En tercer lugar, señala Tomás de Aquino que es curioso quien desea“conocer la verdad sobre las criaturas sin ordenarlo a su debido fin, es decir, al conocimiento de Dios”. En un mundo secularizado y que vive como si Dios no existiera, este parece ser el punto de más difícil comprensión, no obstante, es una verdad que no se puede callar. En efecto, si nuestra inteligencia se ordena naturalmente a conocer aquella verdad total y absoluta que es Dios y, precisamente por ello, no se ve satisfecha con el conocimiento de las criaturas. Permanecer en el conocimiento de ellas y no ordenarse a trascenderlas es ir contra el mismo orden natural de la razón. Es forzar a la razón que está orientada hacia lo alto, a que, como los animales, dirija su mirada al suelo. Santo Tomás refuerza este punto con una cita admirable de San Agustín que señala: “Al considerar las criaturas, no debemos poner una curiosidad vana y perecedera, sino que debemos utilizarlas como medios para elevarnos al conocimiento de las cosas inmortales”. De lo cual se deduce claramente que de ninguna manera se debe interpretar este punto como una condena al deseo de descubrir los secretos de la naturaleza. Pero, pretender agotar las capacidades del entendimiento humano, en cierto modo infinito, con aquellos conocimientos que proceden exclusivamente de las criaturas, es como pretender alcanzar la felicidad poseyendo todos los bienes materiales. Y la verdad que aunque sepamos todo lo que es posible saber acerca de las criaturas, aunque poseamos todo el conocimiento científico, limitándonos de esa manera a las causas segundas, en realidad, aún no conocemos nada, ya que poseemos ciencia, pero carecemos de sabiduría.

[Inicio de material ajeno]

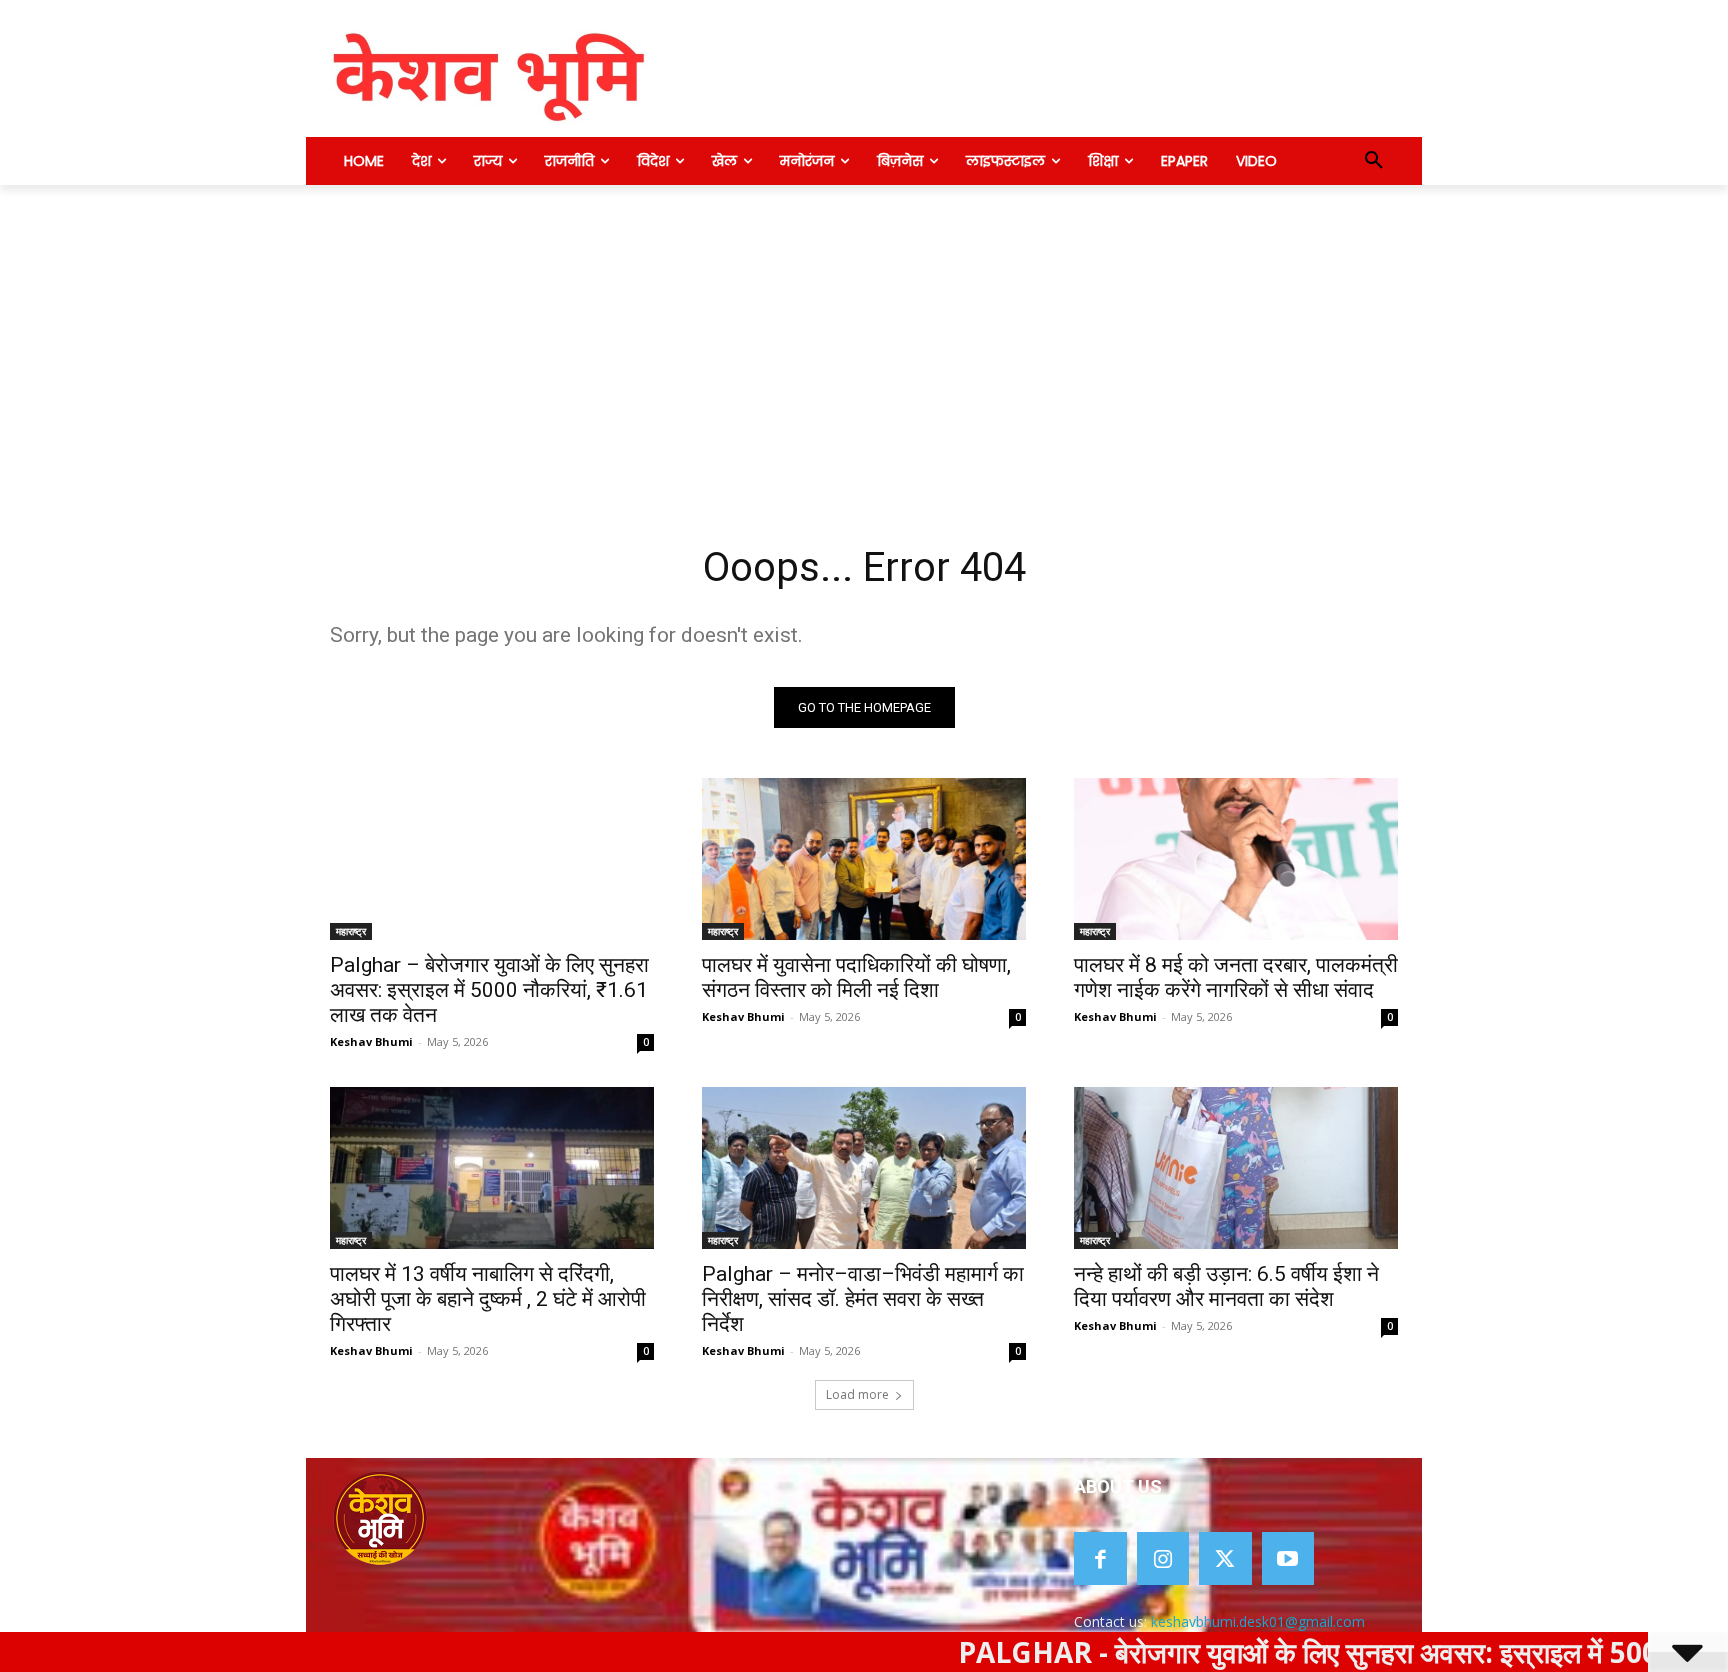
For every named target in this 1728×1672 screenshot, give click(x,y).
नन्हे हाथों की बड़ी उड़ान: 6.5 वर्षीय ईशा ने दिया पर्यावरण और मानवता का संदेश (1226, 1286)
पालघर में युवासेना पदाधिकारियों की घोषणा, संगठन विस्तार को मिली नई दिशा (856, 977)
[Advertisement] (864, 335)
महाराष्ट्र (351, 931)
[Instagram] (1163, 1558)
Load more (857, 1394)
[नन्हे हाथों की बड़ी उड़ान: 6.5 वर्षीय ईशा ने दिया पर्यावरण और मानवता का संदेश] (1236, 1168)
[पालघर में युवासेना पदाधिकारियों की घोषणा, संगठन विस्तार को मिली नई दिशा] (864, 859)
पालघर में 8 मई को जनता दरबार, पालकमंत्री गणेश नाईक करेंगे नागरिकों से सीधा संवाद (1236, 977)
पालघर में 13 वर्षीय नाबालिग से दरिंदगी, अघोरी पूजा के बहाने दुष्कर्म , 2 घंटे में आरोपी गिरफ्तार (488, 1299)
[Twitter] (1225, 1558)
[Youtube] (1288, 1558)
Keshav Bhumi (371, 1041)
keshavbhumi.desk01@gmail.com (1258, 1621)
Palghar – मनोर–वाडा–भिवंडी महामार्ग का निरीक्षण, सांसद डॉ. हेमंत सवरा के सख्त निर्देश (863, 1299)
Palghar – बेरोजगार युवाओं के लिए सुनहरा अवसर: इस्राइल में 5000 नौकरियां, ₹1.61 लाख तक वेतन (489, 990)
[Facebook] (1100, 1558)
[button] (1374, 161)
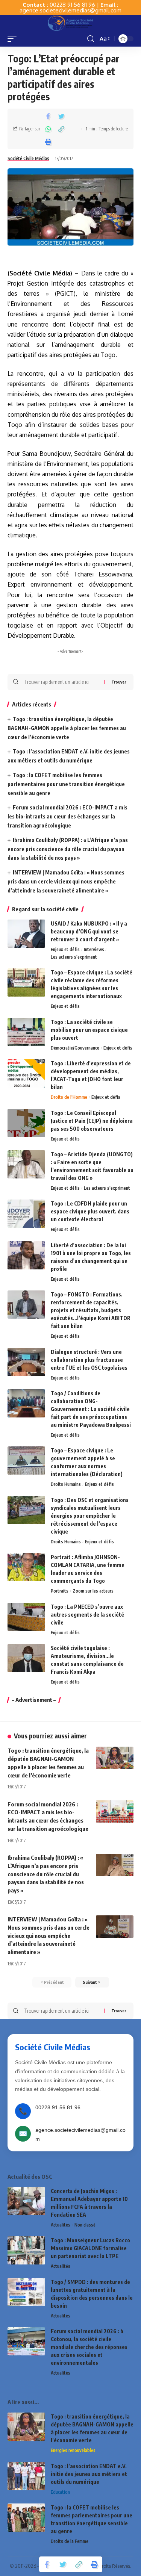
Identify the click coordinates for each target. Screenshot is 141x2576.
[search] (90, 39)
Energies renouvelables (73, 2450)
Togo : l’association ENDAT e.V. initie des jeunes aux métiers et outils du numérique (89, 2474)
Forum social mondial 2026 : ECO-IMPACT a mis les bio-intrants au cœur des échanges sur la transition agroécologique (67, 816)
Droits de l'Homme (69, 1097)
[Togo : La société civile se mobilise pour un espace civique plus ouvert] (26, 1032)
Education (60, 2492)
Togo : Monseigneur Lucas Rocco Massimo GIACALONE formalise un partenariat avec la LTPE (90, 2248)
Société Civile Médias (28, 158)
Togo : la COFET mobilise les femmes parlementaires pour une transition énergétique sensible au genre (66, 784)
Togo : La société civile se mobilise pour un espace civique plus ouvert (89, 1030)
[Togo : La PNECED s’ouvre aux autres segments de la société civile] (26, 1617)
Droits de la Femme (69, 2541)
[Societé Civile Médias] (70, 23)
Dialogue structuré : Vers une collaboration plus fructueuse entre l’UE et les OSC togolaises (89, 1360)
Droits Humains (66, 1484)
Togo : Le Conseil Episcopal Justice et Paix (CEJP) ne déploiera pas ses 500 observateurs (92, 1121)
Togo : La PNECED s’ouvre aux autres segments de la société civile (87, 1614)
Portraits (59, 1591)
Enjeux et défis (65, 949)
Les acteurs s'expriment (74, 957)
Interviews (94, 949)
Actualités (60, 2225)
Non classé (85, 2225)
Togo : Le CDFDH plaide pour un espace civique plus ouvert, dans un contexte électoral (90, 1211)
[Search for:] (61, 682)
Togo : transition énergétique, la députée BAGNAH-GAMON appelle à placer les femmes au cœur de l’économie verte (67, 728)
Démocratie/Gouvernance (75, 1048)
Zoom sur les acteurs (93, 1591)
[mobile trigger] (14, 39)
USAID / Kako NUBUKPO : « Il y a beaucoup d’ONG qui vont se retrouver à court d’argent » (89, 931)
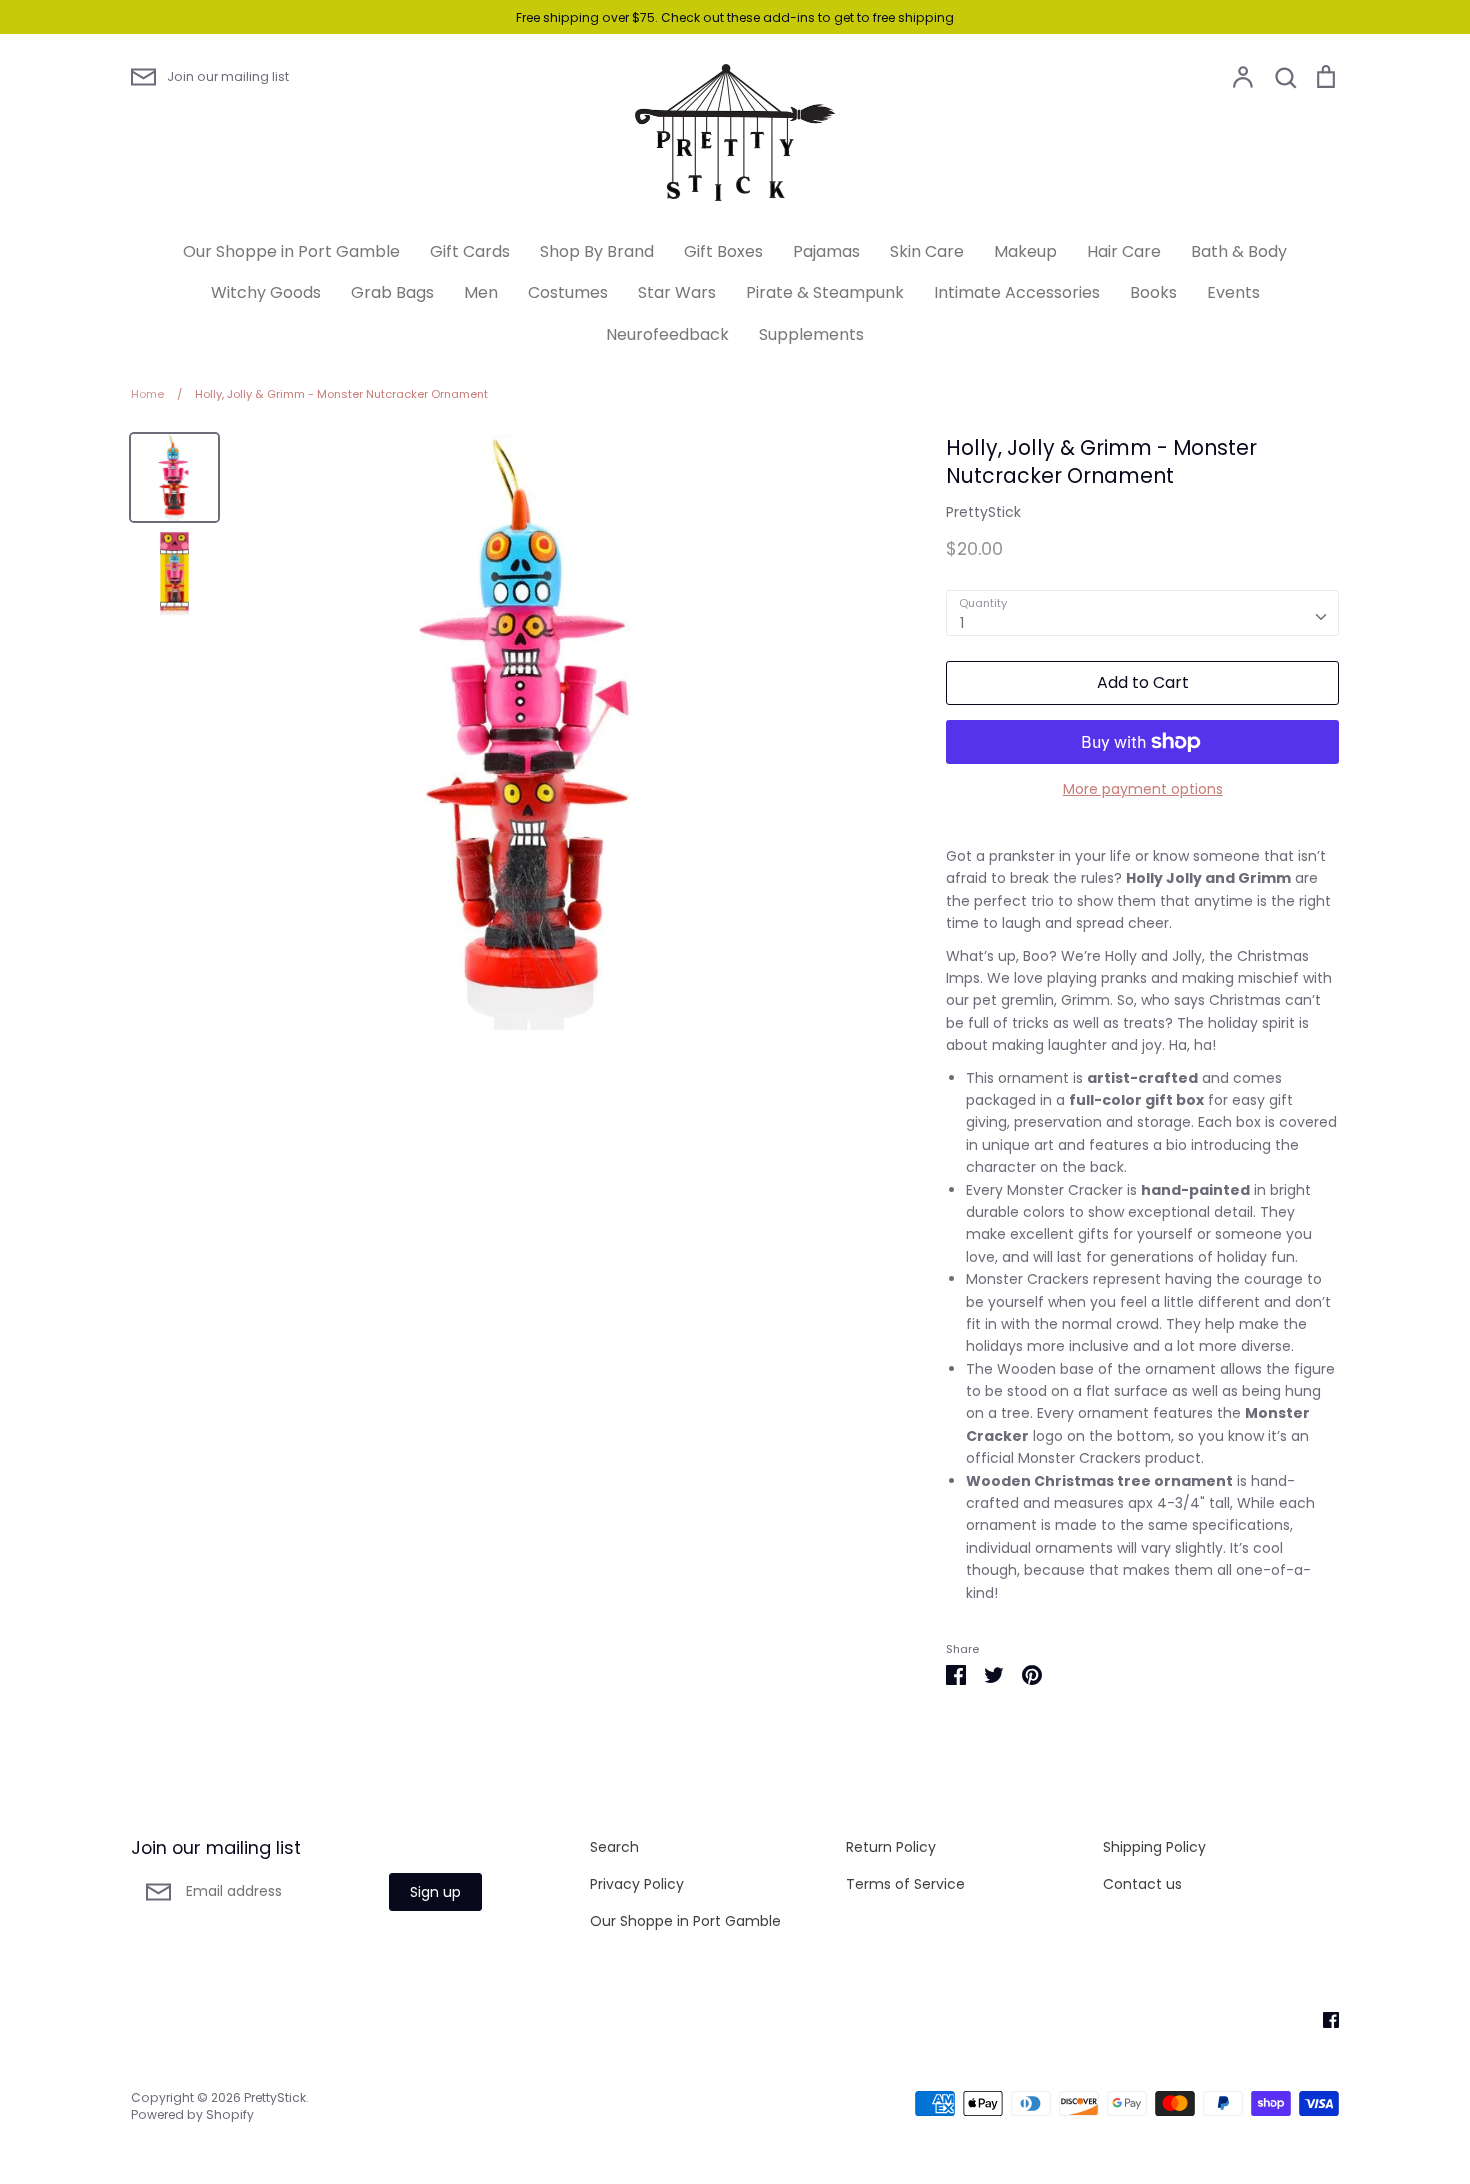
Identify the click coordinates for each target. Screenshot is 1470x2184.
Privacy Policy (637, 1884)
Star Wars (677, 292)
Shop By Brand (597, 251)
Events (1233, 292)
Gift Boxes (723, 251)
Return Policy (891, 1847)
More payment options (1143, 789)
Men (481, 292)
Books (1153, 292)
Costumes (568, 292)
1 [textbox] (962, 623)
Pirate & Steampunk (825, 292)
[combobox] (1142, 613)
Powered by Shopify (192, 2114)
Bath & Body (1239, 251)
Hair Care (1124, 251)
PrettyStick (983, 512)
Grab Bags (392, 292)
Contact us (1142, 1884)
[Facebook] (1323, 2019)
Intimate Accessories (1017, 292)
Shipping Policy (1154, 1847)
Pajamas (826, 251)
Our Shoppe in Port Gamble (291, 251)
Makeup (1025, 251)
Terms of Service (905, 1884)
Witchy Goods (266, 292)
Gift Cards (470, 251)
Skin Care (927, 251)
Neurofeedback (667, 334)
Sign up (435, 1892)
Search (614, 1847)
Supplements (811, 334)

Finalmente, se cae en el vicio de la curiosidad “aplicándose a la verdad por encima de la capacidad de nuestro ingenio, lo cual da lugar a que los hombres caigan fácilmente en errores”. Muchas veces movidos por la vanidad o el orgullo suele aspirarse a cosas más altas de las que uno en realidad puede, y es ese espíritu el que nos aconseja moderar Santo Tomás. Por ello, si bien no brinda ningún ejemplo concreto, a lo que apunta en definitiva es a que se practique la modestia y la humildad en el estudio, a que se busque la verdad por sí misma y no los beneficios que de ello se siguen, tal como lo hacían los sofistas en tiempos de Sócrates.
De esta manera, hemos visto que la curiosidad más que una virtud es un vicio, en tanto, supone un deseo inmoderado de conocer. Aquello que debemos incentivar en los jóvenes y cultivar nosotros mismos, no es la curiosidad, sino la estudiosidad. Es esta virtud la que ordena al hombre a la mejor y más perfecta adquisición de la ciencia y la sabiduría, mientras que la curiosidad lo desordena, entregándolo a conocimientos vanos e insustanciales.